A map full of history

Fries map, which is based upon Waldseemuller’s interpretation of the map which was first published in 1513, is the first example of this projection which is reasonably obtainable for most collectors. The map was published with small changes to the title and verso in 1522, 1525, 1535 and 1541. The first two editions are very rare on the market,

This Ptolemaic Tabula Terre Sanctae (edited by M. Servetus and published by M. and G. Trechsel, 1535, Lyon), was printed from the 1522 woodblocks from the first Fries edition. It is a sized reduced copy of the Waldseemuller maps from 1513. The map is a quasi-copy of it that goes back to the map of Peter Vesconte. Vesconte map of the Holy Land was published by Marina Santuno in ca. 1320 in his Liber Secratorum Fidelibus de Crucis. As noted by Nebenzahl, the Sanuto-Vesconte map ” was destined to provide the basic image of the Holy Land until the eighteenth century.
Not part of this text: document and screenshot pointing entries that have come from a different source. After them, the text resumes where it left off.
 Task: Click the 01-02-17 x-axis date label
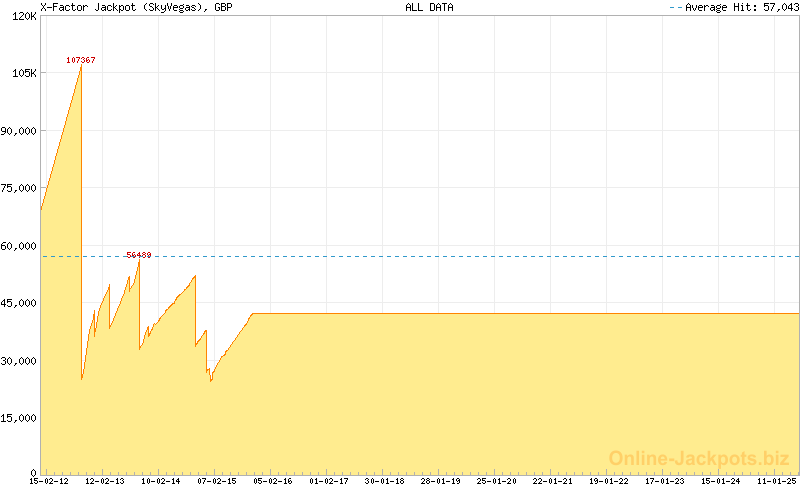click(329, 482)
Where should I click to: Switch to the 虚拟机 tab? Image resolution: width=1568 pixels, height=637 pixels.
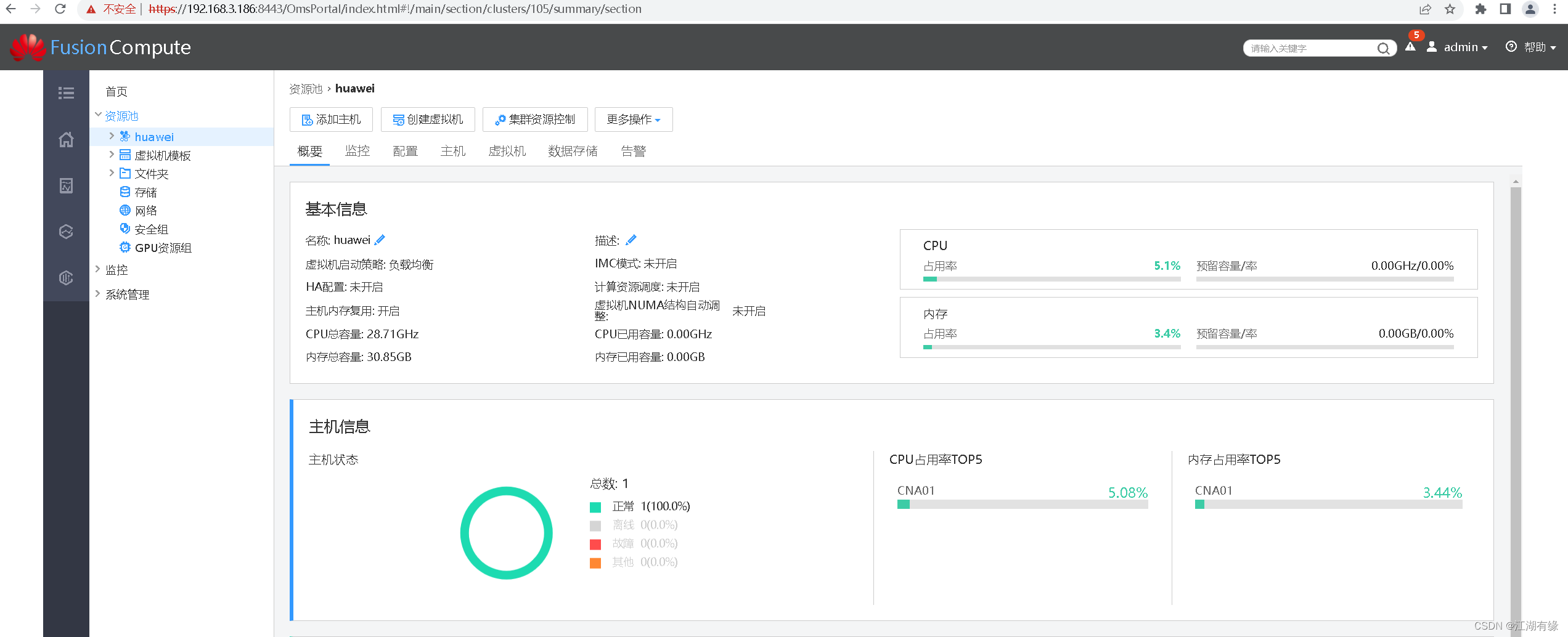click(x=507, y=152)
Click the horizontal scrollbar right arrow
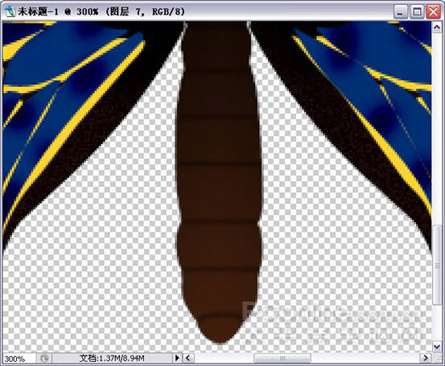Screen dimensions: 445x366 pos(426,358)
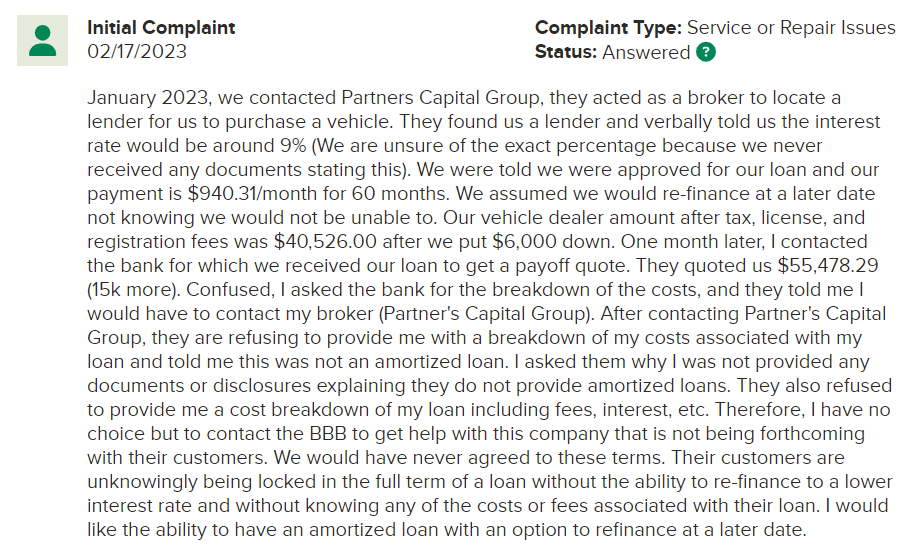This screenshot has width=902, height=555.
Task: Click the (Partner's Capital Group) parenthetical
Action: pyautogui.click(x=488, y=314)
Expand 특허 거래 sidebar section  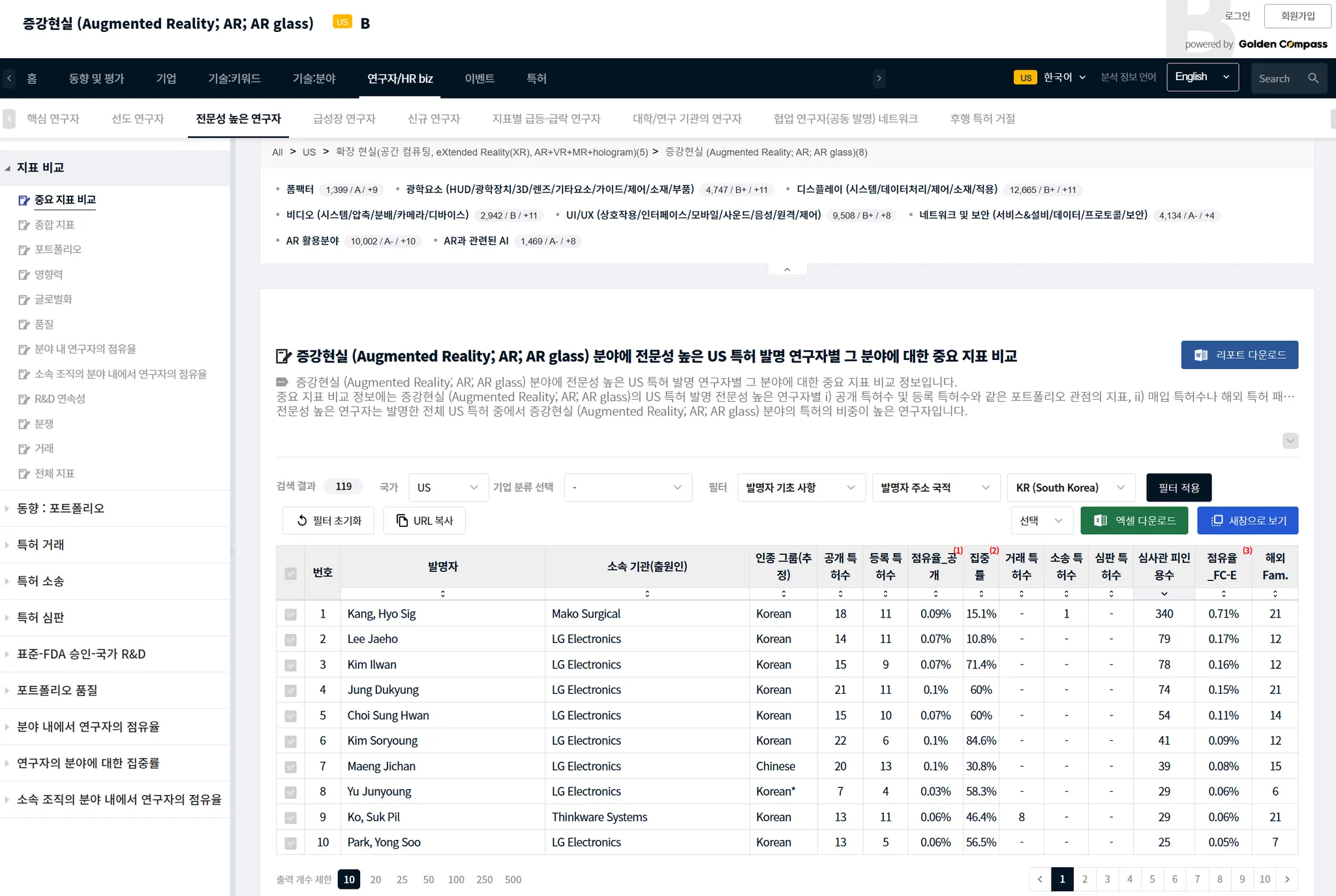click(x=40, y=545)
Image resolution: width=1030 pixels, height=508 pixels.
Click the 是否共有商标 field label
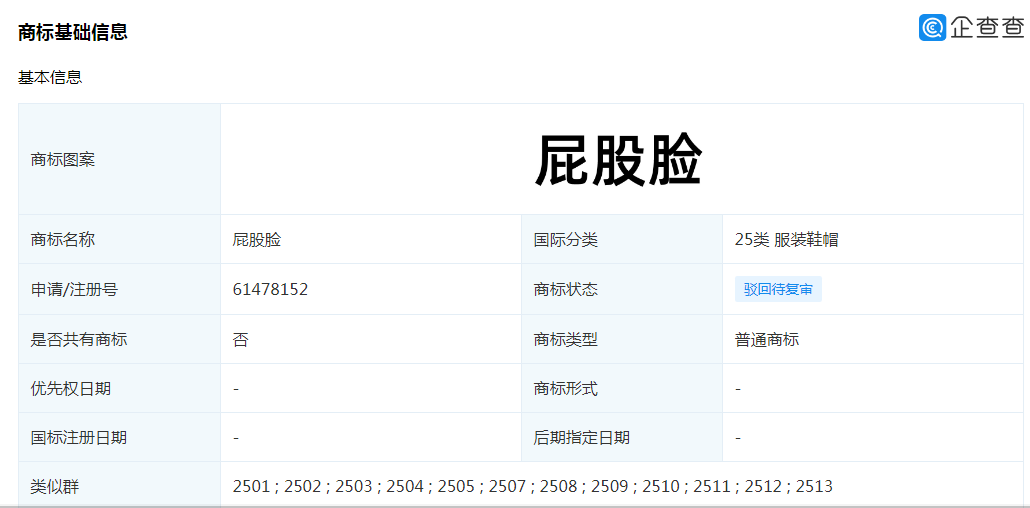click(x=79, y=340)
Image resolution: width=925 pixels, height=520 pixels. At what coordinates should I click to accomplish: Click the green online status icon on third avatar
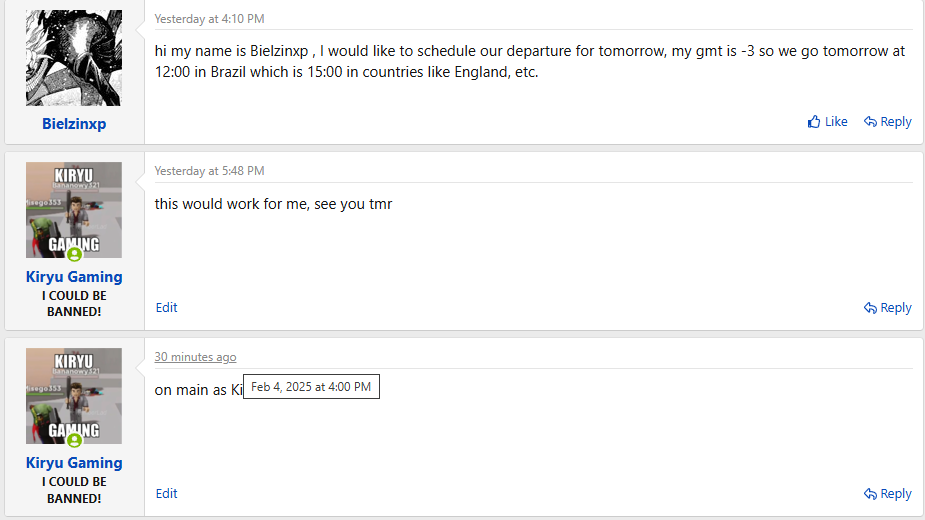74,440
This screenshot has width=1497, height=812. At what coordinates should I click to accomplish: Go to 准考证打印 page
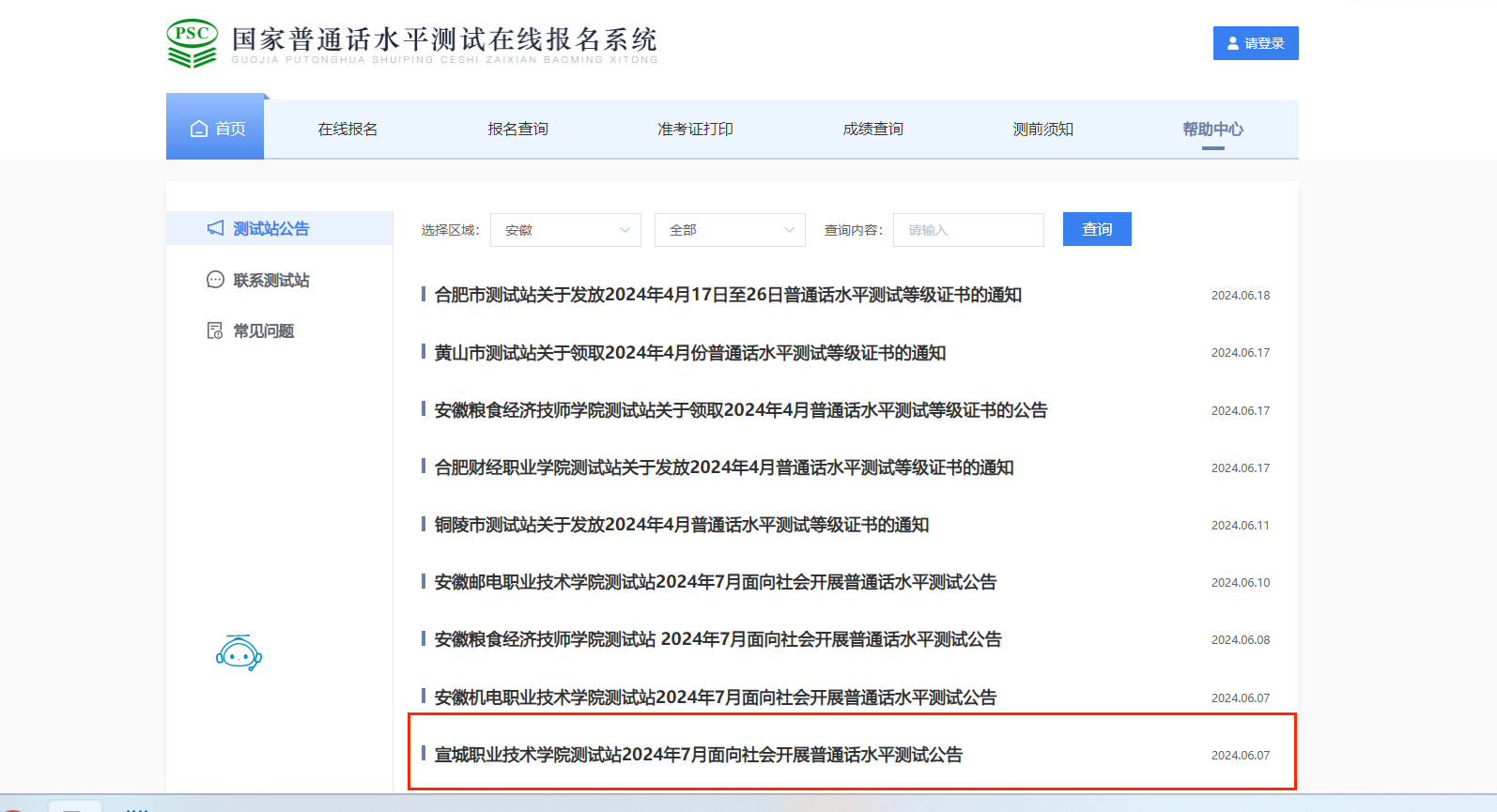coord(695,129)
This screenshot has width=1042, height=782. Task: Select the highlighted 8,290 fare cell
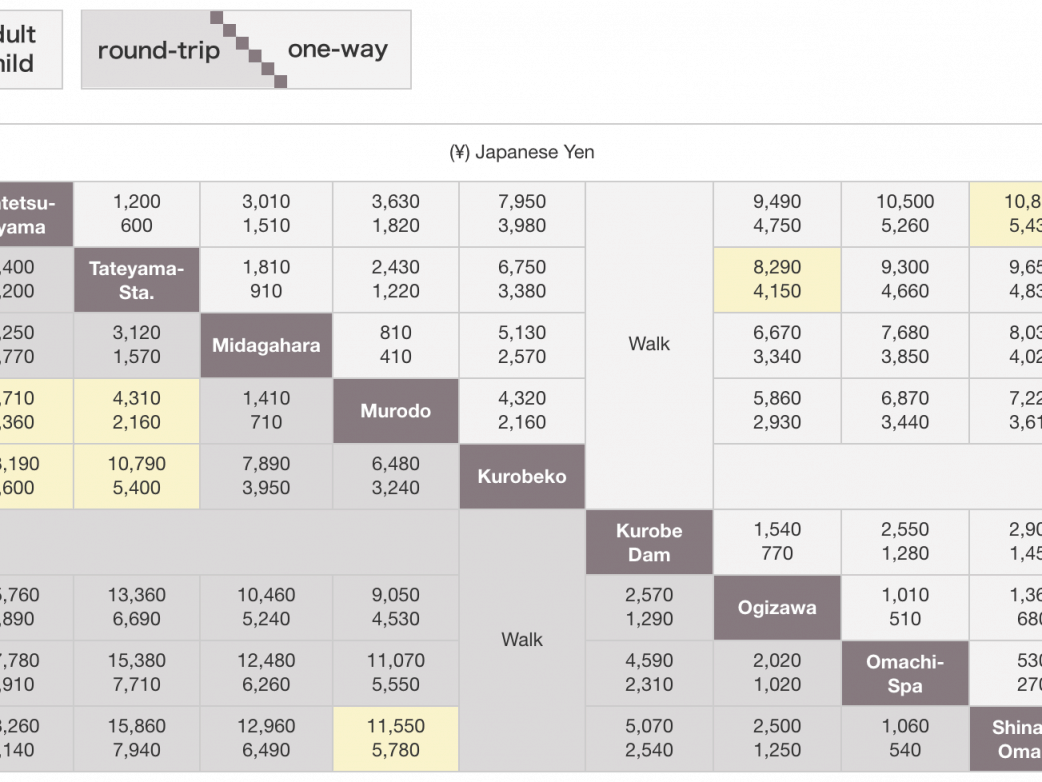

Vesconte had taken some mistakes from pilgrim Buchardus of Sion, including the illustration of River Cison from Lake Galilee goes to the Mediterranean. Fries just copied them. Later the same error was copied by of Adrichem, Claes Janszoon Visscher, Cornelius Danckaerts II and others.

Bottom right: Fries showed the correct angle of some 90°  towards the Nile Delta to the west. In many more recent maps the coast (at the location of the Nile) just continued in one strait line (see van Adrichem).

As usual, one notices the division of the Holy Land on the basis of the tribes of Israel and the location of Sodom. Rivers (e.g. Jordan River), lakes (e.g. the Dead Sea)and mountain ranges are reasonably well depicted.